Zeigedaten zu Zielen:
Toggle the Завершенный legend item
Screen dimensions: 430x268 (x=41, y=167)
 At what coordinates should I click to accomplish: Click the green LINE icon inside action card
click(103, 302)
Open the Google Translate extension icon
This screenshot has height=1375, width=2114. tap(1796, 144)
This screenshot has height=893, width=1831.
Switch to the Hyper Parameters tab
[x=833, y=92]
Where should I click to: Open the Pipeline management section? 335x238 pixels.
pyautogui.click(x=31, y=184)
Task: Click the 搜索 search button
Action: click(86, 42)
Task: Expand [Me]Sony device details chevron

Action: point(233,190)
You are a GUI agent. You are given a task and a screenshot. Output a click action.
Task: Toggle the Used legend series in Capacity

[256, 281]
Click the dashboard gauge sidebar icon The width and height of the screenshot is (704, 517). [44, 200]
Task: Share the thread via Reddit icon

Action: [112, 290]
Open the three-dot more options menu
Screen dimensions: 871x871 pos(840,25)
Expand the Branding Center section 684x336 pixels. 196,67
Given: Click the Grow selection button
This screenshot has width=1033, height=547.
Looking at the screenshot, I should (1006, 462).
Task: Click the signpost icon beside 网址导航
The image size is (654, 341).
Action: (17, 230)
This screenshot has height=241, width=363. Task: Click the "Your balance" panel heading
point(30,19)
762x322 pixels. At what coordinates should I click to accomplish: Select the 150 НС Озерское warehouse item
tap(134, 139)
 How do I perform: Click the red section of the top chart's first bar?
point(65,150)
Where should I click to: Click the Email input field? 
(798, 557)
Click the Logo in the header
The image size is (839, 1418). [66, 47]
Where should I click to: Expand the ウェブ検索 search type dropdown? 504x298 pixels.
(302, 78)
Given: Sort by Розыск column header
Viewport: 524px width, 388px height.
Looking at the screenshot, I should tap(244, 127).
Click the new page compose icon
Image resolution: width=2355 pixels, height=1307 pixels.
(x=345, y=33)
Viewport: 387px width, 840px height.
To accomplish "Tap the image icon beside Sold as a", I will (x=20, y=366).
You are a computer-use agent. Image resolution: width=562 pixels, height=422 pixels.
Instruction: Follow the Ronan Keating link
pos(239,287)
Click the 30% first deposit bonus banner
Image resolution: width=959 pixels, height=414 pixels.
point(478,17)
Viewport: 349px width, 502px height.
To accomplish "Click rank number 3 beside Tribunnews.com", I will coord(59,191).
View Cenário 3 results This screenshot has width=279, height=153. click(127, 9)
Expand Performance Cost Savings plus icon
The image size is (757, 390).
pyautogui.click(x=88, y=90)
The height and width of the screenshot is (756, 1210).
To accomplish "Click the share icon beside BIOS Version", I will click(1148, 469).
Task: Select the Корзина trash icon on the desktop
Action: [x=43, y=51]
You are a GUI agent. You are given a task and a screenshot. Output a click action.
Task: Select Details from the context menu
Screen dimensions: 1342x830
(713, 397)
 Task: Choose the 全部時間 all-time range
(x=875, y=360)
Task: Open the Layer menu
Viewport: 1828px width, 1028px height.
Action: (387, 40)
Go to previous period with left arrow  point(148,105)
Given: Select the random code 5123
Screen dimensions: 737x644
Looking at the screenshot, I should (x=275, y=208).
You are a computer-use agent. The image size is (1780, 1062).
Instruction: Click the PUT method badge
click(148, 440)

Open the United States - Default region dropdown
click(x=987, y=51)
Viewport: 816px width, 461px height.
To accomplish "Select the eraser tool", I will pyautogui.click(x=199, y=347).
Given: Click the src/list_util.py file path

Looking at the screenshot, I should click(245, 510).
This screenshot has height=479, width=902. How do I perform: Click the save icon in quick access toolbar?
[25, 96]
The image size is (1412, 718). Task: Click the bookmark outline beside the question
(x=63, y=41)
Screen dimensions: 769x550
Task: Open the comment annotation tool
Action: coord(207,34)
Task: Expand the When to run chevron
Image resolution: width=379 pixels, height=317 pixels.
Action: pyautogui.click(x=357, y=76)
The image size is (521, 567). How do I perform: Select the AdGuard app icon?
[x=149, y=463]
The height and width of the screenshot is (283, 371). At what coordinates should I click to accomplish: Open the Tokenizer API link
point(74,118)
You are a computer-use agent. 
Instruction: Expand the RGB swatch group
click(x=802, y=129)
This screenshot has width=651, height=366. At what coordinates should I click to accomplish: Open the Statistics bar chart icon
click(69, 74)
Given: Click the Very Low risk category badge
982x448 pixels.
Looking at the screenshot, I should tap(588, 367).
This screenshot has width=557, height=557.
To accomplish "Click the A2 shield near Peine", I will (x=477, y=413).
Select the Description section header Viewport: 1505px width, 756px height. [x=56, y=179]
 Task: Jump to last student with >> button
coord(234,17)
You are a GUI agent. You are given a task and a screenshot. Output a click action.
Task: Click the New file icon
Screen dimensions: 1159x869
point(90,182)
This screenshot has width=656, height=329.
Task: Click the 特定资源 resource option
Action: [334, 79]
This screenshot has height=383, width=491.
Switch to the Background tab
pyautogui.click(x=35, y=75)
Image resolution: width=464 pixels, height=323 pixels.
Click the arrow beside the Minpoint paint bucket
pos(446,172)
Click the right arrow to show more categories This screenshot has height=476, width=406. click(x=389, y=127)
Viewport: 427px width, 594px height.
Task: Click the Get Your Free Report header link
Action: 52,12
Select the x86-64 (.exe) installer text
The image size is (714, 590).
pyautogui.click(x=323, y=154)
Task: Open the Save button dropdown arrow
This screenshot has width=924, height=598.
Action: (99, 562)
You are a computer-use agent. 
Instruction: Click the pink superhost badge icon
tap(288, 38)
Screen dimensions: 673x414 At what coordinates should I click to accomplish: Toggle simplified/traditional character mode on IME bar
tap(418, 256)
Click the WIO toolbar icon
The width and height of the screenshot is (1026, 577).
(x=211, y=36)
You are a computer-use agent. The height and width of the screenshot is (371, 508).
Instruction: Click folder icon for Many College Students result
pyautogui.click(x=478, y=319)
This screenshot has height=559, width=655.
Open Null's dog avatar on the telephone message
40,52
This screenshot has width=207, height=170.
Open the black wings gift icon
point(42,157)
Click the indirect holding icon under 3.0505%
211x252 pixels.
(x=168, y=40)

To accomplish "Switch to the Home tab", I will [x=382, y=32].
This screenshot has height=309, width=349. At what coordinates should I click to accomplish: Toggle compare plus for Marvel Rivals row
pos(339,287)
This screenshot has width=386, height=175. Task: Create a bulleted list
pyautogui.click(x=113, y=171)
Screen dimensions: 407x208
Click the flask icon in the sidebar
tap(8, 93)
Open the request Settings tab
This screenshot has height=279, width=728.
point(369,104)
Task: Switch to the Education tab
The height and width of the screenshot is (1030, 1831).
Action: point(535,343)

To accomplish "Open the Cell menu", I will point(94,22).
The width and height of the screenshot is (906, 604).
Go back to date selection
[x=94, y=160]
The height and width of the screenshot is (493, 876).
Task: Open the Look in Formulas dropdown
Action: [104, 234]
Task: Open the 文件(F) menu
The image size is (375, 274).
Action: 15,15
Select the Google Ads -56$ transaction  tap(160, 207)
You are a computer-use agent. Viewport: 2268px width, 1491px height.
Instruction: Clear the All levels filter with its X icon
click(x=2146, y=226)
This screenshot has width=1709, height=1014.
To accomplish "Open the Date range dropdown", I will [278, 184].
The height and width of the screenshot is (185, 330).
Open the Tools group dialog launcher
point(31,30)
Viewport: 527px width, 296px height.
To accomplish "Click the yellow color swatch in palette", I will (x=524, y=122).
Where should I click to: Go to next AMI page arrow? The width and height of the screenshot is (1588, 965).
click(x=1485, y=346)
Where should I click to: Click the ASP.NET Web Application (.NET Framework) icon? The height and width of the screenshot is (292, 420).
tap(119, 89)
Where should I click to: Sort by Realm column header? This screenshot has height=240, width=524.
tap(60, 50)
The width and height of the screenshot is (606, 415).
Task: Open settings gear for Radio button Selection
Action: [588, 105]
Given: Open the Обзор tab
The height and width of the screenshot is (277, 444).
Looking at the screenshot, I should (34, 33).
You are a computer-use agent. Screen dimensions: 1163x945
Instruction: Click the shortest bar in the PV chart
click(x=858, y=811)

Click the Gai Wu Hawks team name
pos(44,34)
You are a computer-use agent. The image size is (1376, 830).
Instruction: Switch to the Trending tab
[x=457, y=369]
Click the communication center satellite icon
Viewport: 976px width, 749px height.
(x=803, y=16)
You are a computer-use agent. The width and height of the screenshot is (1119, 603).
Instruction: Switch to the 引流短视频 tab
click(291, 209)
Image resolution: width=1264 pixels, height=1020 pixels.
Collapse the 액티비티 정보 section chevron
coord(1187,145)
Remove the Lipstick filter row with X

SCHRIFTLICHE AUFGABE:
Schreiben Sie den Abschnitt von der Zeile mit „Given: Open the Обзор tab“ bis zur Zeile mit „(x=803, y=16)“ wortgetreu ab, beide Zeilen eingeschlossen.

SCHRIFTLICHE LÖSUNG:
Given: Open the Обзор tab
The height and width of the screenshot is (277, 444).
Looking at the screenshot, I should (34, 33).
You are a computer-use agent. Screen dimensions: 1163x945
Instruction: Click the shortest bar in the PV chart
click(x=858, y=811)

Click the Gai Wu Hawks team name
pos(44,34)
You are a computer-use agent. The image size is (1376, 830).
Instruction: Switch to the Trending tab
[x=457, y=369]
Click the communication center satellite icon
Viewport: 976px width, 749px height.
(x=803, y=16)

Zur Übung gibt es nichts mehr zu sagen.